Q:编写一个函数来查找字符串数组中的最长公共前缀。如果不存在公共前缀,返回空字符串 ""。
示例 1:
输入: ["flower","flow","flight"]
输出: "fl"
示例 2:
输入: ["dog","racecar","car"]
输出: ""
解释: 输入不存在公共前缀。
A:
最简单的方法:
public static String longestCommonPrefix(String[] strs) {
if (strs.length == 0)
return "";
if (strs.length == 1)
return strs[0];
int minLen = Integer.MAX_VALUE;
for (String s : strs) {
int len = s.length();
minLen = Math.min(minLen, len);
}
String sub = "";
boolean flag = false;
for (int i = 0; i < minLen; i++) {
char c = strs[0].charAt(i);
for (String str : strs) {
if (str.charAt(i) != c) {
flag = true;
sub = str.substring(0, i);
}
}
if (flag)
break;
}
if (!flag) {
sub = strs[0].substring(0, minLen);
}
return sub;
}
对字符串数组进行排序,然后只要比较首尾两个字符串即可
public String longestCommonPrefix(String[] strs) {
StringBuilder result = new StringBuilder();
if (strs!= null && strs.length > 0){
Arrays.sort(strs);
char [] a = strs[0].toCharArray();
char [] b = strs[strs.length-1].toCharArray();
for (int i = 0; i < a.length; i ++){
if (b.length > i && b[i] == a[i]){
result.append(b[i]);
}
else {
return result.toString();
}
}
return result.toString();
}
分治法:
public String longestCommonPrefix(String[] strs) {
if (strs == null || strs.length == 0)
return "";
return longestCommon(strs, 0, strs.length - 1);
}
private String longestCommon(String[] strs, int start, int end) {
if (start == end)
return strs[start];
int mid = (start + end) / 2;
String left = longestCommon(strs, start, mid);
String right = longestCommon(strs, mid + 1, end);
return commonPrefix(left, right);
}
private String commonPrefix(String left, String right) {//这里也可以用二分查找
int minLen = Math.min(left.length(), right.length());
for (int i = 0; i < minLen; i++) {
if (left.charAt(i) != right.charAt(i))
return left.substring(0, i);
}
return left.substring(0, minLen);
}
还有使用字典树(直接借用了别人的,链接:https://leetcode-cn.com/problems/longest-common-prefix/solution/zui-chang-gong-gong-qian-zhui-by-leetcode/)

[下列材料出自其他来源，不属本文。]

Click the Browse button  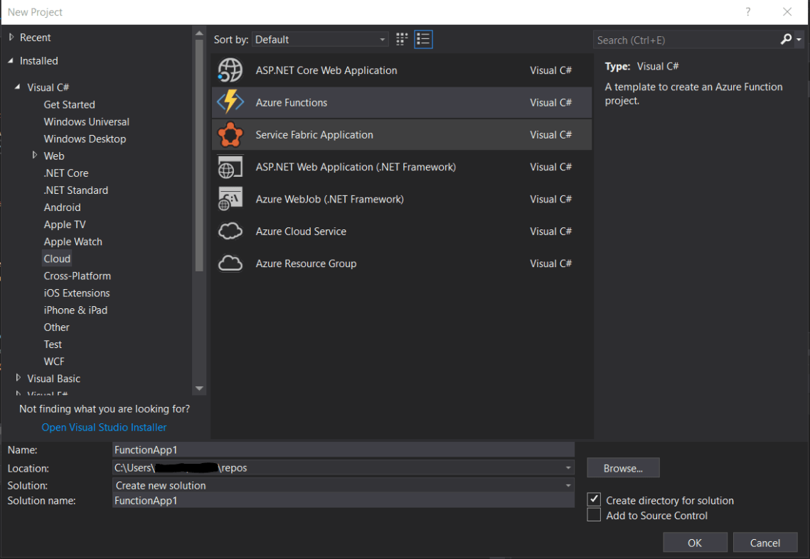click(x=622, y=467)
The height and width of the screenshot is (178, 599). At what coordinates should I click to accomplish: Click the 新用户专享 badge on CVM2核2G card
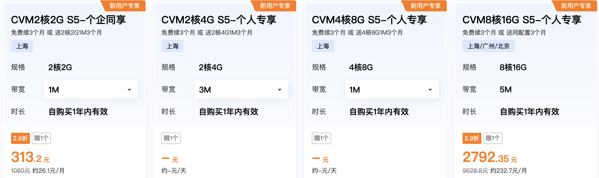tap(124, 6)
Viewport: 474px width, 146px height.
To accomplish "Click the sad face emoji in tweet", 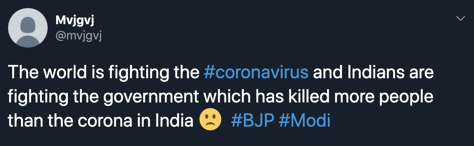I will point(210,119).
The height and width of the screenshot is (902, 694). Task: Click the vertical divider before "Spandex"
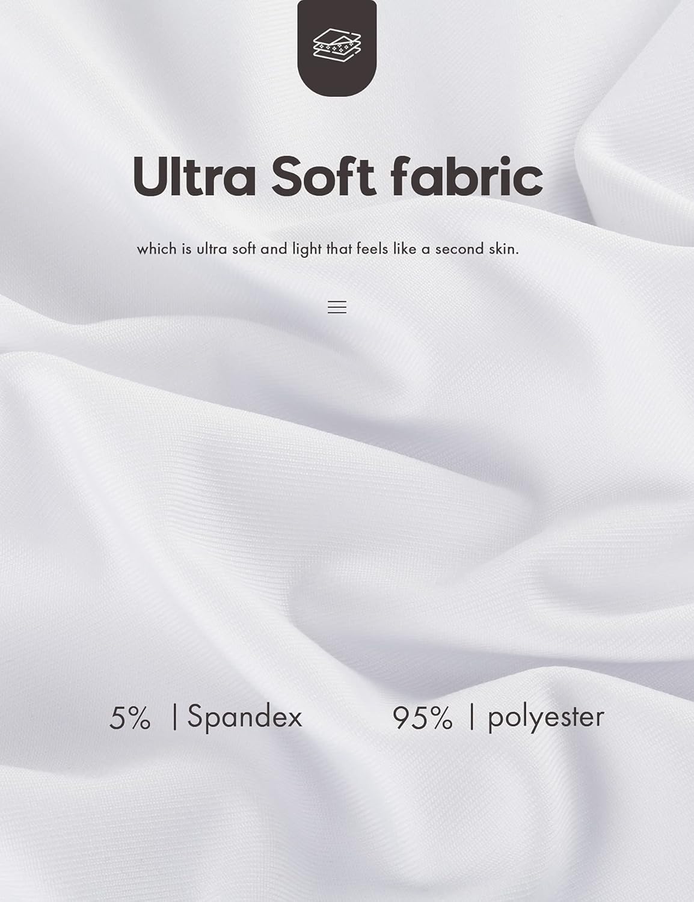pos(175,717)
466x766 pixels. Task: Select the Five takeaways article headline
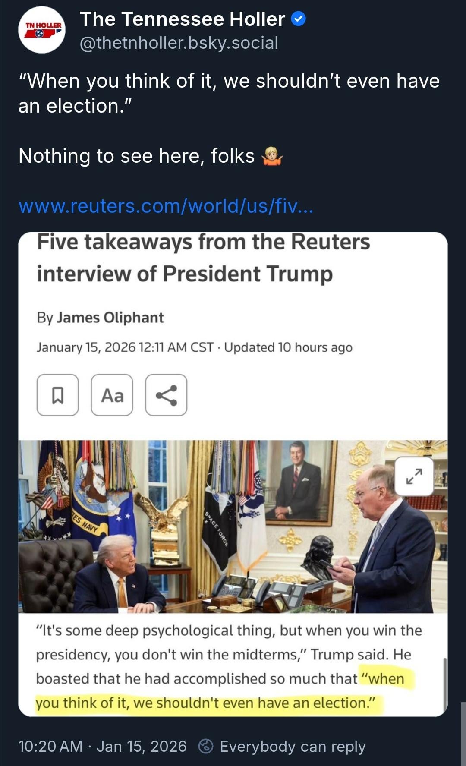tap(204, 258)
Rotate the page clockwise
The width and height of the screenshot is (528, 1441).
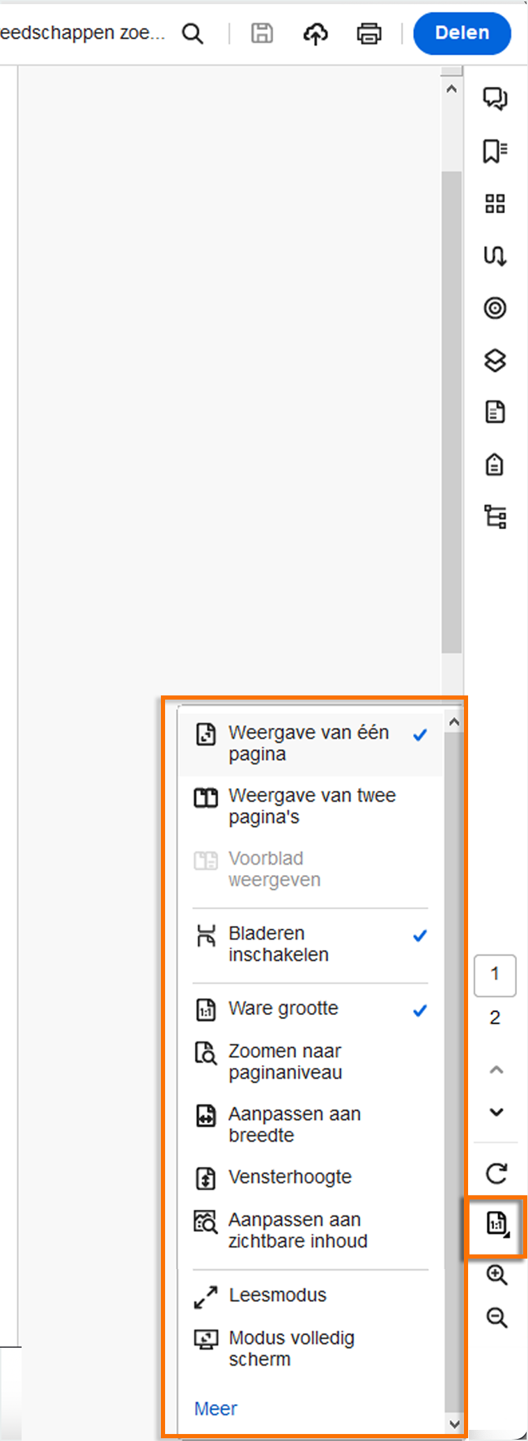[496, 1174]
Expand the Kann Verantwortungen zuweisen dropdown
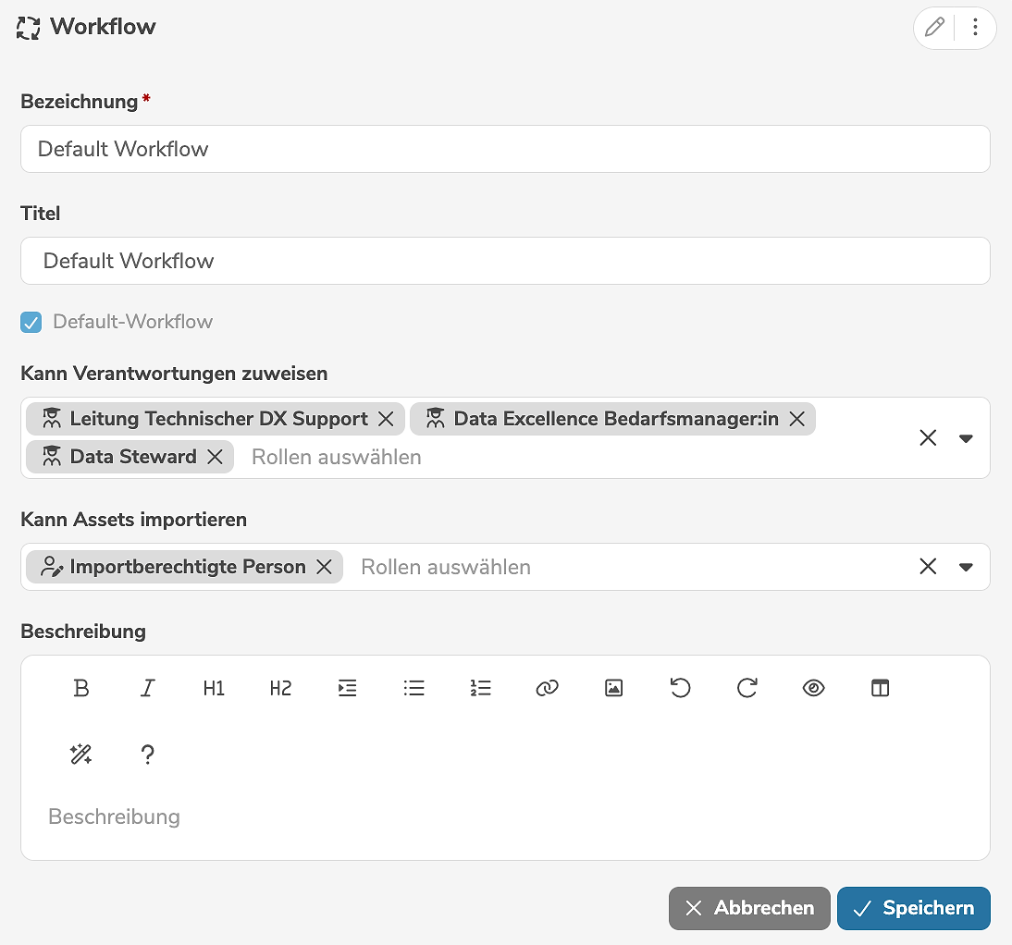The width and height of the screenshot is (1012, 945). [966, 438]
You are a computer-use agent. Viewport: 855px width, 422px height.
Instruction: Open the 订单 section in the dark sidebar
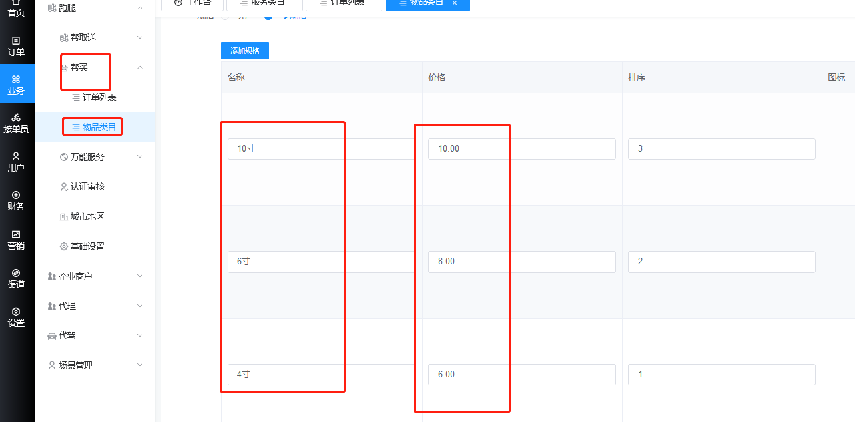click(16, 46)
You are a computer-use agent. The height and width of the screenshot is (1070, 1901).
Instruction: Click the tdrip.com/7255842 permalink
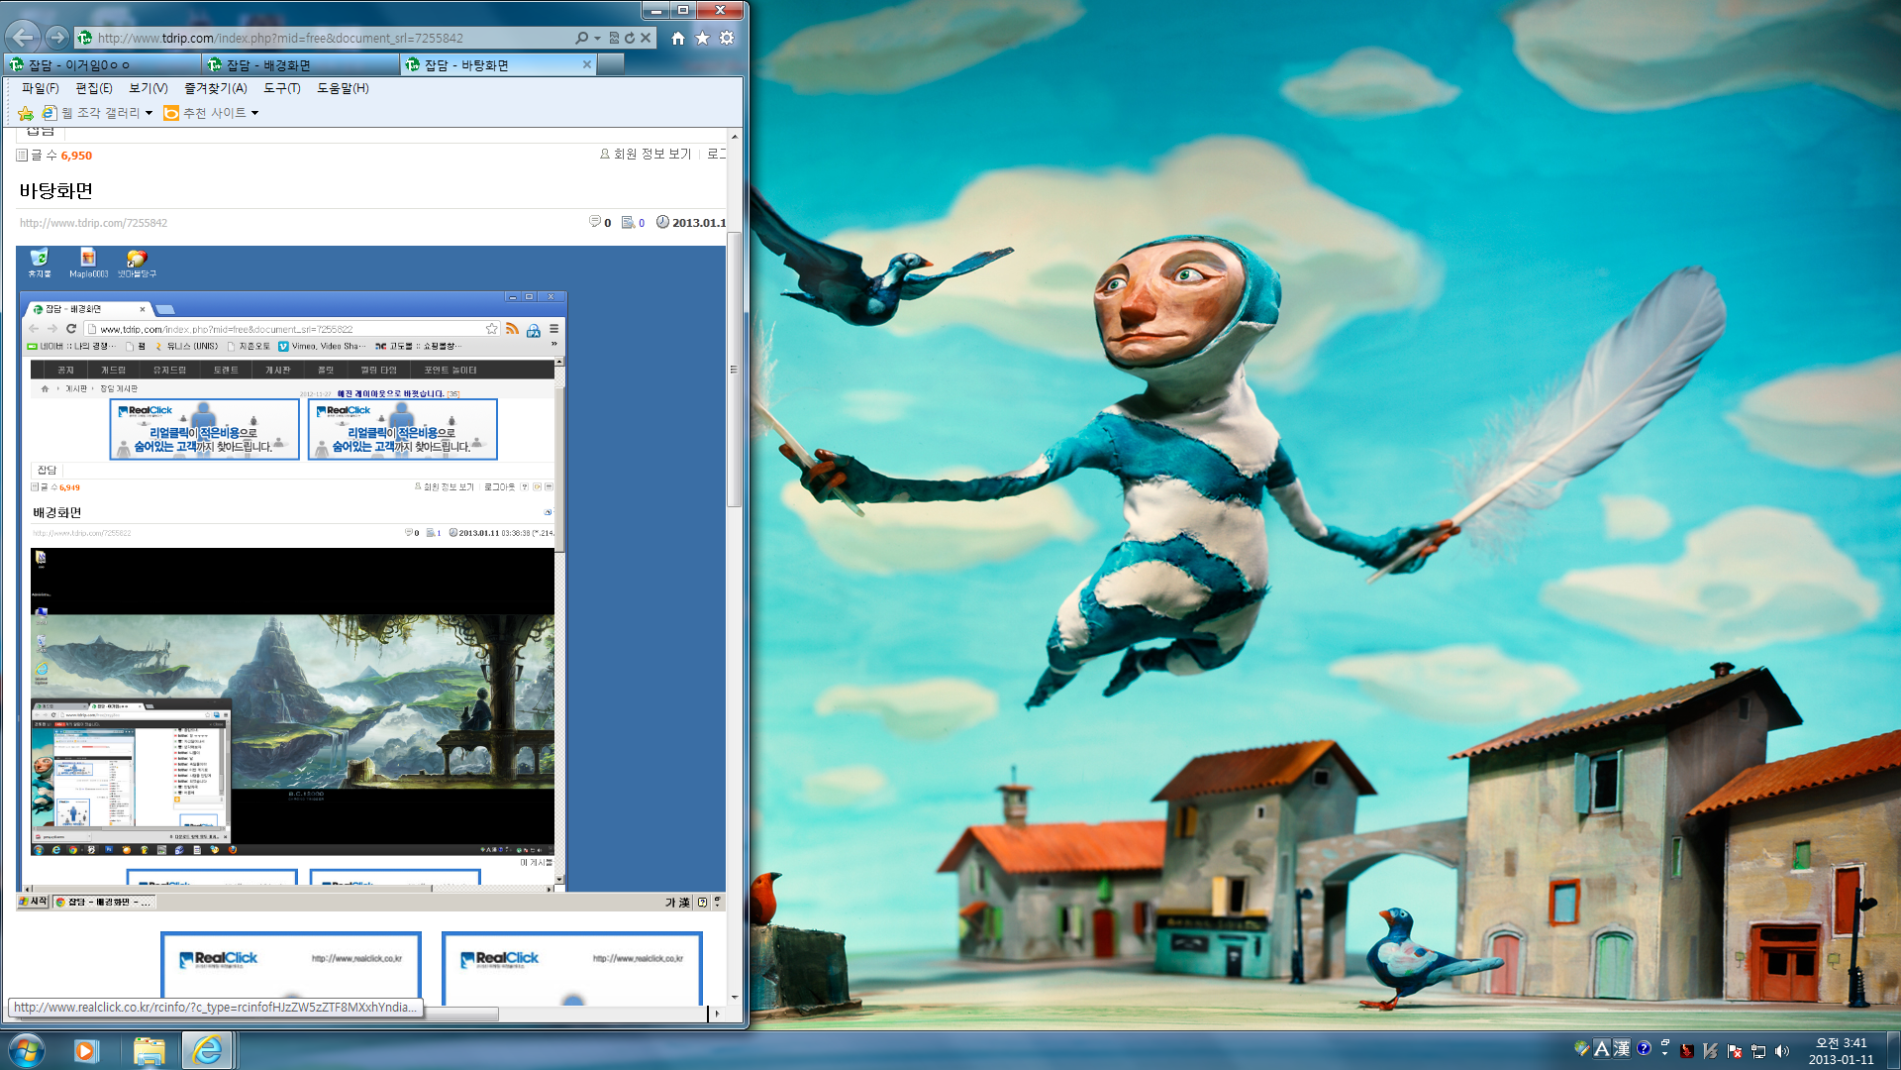(x=93, y=223)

public String longestCommonPrefix(String q, String[] strs) {
if (strs == null || strs.length == 0)
return "";
if (strs.length == 1)
return strs[0];
Trie trie = new Trie();
for (int i = 1; i < strs.length ; i++) {
trie.insert(strs[i]);
}
return trie.searchLongestPrefix(q);
}
class TrieNode {
// 子节点的链接数组
private TrieNode[] links;
private final int R = 26;
private boolean isEnd;
// 非空子节点的数量
private int size;
public void put(char ch, TrieNode node) {
links[ch -'a'] = node;
size++;
}
public int getLinks() {
return size;
}
// 假设方法 containsKey、isEnd、get、put 都已经实现了
// 可以参考文章:https://leetcode.com/articles/implement-trie-prefix-tree/
}
public class Trie {
private TrieNode root;
public Trie() {
root = new TrieNode();
}
// 假设方法 insert、search、searchPrefix 都已经实现了
// 可以参考文章:https://leetcode.com/articles/implement-trie-prefix-tree/
private String searchLongestPrefix(String word) {
TrieNode node = root;
StringBuilder prefix = new StringBuilder();
for (int i = 0; i < word.length(); i++) {
char curLetter = word.charAt(i);
if (node.containsKey(curLetter) && (node.getLinks() == 1) && (!node.isEnd())) {
prefix.append(curLetter);
node = node.get(curLetter);
}
else
return prefix.toString();
}
return prefix.toString();
}
}